Sur un maximum possible de 100 points, les propositions les plus soutenues ont été le frein à l'endettement dans les assurances sociales - notamment l'AVS et l'assurance invalidité (AI) - (37 points), une simplification de la TVA (36 points) et une dépolitisation des critères de fixation des rentes du 2e pilier (35 points).


Question européenne en retrait

La question européenne n'apparaît en revanche qu'en milieu de classement.
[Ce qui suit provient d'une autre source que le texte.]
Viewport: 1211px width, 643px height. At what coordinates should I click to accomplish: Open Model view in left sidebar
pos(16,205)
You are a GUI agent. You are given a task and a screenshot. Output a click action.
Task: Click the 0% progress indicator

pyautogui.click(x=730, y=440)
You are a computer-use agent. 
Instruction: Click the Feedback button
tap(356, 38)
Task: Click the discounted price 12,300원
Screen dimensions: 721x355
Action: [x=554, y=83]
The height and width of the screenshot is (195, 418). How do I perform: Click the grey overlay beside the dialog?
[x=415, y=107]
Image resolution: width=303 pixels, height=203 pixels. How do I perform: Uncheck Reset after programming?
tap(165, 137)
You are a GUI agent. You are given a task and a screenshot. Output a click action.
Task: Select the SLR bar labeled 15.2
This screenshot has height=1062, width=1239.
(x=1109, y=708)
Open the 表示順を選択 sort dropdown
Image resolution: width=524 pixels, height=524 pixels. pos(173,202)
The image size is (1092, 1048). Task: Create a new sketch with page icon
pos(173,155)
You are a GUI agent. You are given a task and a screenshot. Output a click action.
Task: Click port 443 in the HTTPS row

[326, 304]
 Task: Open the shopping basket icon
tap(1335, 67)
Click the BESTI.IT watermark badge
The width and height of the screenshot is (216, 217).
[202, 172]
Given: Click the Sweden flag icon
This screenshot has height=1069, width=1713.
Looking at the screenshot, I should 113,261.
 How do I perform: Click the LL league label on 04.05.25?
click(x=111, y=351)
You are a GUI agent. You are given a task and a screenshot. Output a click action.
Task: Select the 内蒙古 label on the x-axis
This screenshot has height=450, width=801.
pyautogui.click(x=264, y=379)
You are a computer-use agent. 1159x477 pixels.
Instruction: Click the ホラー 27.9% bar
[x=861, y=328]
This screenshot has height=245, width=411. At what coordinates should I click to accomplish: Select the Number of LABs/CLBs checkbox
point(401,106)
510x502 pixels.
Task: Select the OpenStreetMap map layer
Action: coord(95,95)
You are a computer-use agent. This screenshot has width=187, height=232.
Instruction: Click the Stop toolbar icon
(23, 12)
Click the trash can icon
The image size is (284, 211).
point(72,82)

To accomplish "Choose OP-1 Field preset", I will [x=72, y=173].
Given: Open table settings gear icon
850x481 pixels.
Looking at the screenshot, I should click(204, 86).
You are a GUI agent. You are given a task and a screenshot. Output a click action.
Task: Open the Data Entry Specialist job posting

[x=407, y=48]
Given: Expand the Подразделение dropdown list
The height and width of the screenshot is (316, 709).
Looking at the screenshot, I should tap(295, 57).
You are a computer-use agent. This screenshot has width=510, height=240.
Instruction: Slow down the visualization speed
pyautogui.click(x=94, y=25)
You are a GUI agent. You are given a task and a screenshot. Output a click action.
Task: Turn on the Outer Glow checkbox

La clarification des relations avec l'Union européenne par le biais d'un accord-cadre n'a ainsi récolté que 17 points auprès des économistes consultés.

L'introduction d'un frein à l'endettement pour les assurances sociales, à l'image de celui pour les finances de la Confédération mis en vigueur en 2003, va dans le sens d'une étude publiée en novembre par Avenir Suisse.

Les économistes soutiennent aussi l'idée de dépolitiser les paramètres de fixation des rentes du 2e pilier. Le taux de conversion et le taux minimal LPP devraient être déterminés de manière technique en fonction de l'espérance de vie et de la situation des marchés financiers, et non plus sur la base de décisions politiques du Conseil fédéral, voire du peuple.

S'agissant du taux de TVA, le panel consulté penchait en faveur de la solution du taux unique. Mais le sondage a été réalisé avant la décision du 21 décembre du Conseil national, qui a enterré cette idée chère à l'ex-ministre des finances Hans-Rudolf Merz. Le gouvernement devra maintenant proposer un nouveau projet basé sur deux taux différents et une liste d'exceptions.

Parmi les spécialistes consultés par Avenir Suisse figurent notamment l'économiste en chef de la Confédération sur le départ Aymo Brunetti, le professeur de l'Université de Fribourg Reiner Eichenberger, l'économiste en chef de la banque Julius Bär Janwillem Acket, celui d'economiesuisse Rudolf Minsch, ou encore Beat Kappeler.